Problem description: Wherever "Switch" appears in a line of the listing, report that line.

Data shown:

::::::::

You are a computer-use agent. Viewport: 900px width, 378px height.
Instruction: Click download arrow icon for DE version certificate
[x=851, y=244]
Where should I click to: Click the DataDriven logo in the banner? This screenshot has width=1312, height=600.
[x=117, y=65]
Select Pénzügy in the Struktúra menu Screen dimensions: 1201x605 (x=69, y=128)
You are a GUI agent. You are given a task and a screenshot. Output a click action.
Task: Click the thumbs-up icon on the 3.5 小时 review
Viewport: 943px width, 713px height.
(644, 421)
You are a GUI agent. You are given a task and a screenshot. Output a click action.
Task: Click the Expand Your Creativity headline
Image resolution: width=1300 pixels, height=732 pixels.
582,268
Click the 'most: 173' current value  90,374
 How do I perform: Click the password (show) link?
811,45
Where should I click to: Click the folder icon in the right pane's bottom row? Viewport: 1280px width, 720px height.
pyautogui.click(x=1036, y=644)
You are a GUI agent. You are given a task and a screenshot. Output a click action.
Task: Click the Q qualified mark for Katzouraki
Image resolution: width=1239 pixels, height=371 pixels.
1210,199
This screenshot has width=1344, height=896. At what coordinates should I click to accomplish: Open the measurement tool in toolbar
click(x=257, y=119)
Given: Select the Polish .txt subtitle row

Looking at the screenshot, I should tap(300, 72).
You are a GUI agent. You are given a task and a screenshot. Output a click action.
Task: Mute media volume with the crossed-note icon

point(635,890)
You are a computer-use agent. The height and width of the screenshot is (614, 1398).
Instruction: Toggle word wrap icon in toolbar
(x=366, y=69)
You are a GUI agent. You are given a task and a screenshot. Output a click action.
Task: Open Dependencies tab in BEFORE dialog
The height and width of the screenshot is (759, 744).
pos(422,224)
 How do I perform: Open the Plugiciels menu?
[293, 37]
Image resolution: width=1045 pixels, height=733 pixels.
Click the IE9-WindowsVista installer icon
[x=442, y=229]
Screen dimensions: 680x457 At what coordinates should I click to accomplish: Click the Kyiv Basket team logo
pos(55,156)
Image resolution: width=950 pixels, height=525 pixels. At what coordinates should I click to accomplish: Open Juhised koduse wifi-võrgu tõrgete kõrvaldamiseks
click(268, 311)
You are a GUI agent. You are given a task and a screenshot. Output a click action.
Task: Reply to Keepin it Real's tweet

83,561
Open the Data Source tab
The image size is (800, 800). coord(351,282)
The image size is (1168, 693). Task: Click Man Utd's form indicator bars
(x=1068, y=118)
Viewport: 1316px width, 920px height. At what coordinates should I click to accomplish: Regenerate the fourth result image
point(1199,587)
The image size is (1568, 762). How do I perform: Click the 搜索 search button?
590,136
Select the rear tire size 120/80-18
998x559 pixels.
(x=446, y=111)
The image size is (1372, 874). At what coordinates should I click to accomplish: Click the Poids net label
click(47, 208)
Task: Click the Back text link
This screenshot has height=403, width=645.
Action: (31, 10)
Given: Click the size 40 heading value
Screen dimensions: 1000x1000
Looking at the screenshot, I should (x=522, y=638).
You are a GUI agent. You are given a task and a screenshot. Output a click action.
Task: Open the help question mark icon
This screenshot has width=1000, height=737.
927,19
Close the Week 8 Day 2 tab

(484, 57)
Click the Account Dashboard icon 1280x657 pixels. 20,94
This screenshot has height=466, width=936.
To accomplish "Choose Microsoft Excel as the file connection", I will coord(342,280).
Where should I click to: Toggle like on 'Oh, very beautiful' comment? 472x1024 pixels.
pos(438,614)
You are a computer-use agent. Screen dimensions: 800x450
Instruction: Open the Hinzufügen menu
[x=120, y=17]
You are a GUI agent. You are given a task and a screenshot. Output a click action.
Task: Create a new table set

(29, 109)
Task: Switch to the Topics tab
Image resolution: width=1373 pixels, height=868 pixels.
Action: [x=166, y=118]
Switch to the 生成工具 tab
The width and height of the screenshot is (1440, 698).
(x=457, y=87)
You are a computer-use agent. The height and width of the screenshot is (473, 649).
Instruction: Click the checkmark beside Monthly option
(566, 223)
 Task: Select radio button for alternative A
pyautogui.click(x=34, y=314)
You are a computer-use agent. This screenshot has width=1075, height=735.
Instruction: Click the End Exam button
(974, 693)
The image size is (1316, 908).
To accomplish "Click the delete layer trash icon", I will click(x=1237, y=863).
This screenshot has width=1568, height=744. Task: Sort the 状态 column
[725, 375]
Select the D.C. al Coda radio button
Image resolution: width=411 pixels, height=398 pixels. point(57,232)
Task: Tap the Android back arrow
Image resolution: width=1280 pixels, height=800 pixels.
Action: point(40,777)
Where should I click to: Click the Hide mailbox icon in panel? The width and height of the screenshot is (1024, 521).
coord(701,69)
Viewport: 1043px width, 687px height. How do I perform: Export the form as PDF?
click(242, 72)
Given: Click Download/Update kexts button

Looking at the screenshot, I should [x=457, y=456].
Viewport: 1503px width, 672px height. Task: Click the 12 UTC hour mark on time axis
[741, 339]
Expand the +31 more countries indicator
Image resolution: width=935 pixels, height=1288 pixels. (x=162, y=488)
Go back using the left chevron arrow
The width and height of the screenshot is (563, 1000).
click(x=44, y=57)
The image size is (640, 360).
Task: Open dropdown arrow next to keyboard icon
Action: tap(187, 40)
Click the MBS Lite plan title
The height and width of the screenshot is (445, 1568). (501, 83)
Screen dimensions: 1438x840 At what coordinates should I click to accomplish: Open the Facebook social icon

::::::::

Answer box:
Task: Switch to the Topics tab
Switch to the 生成工具 tab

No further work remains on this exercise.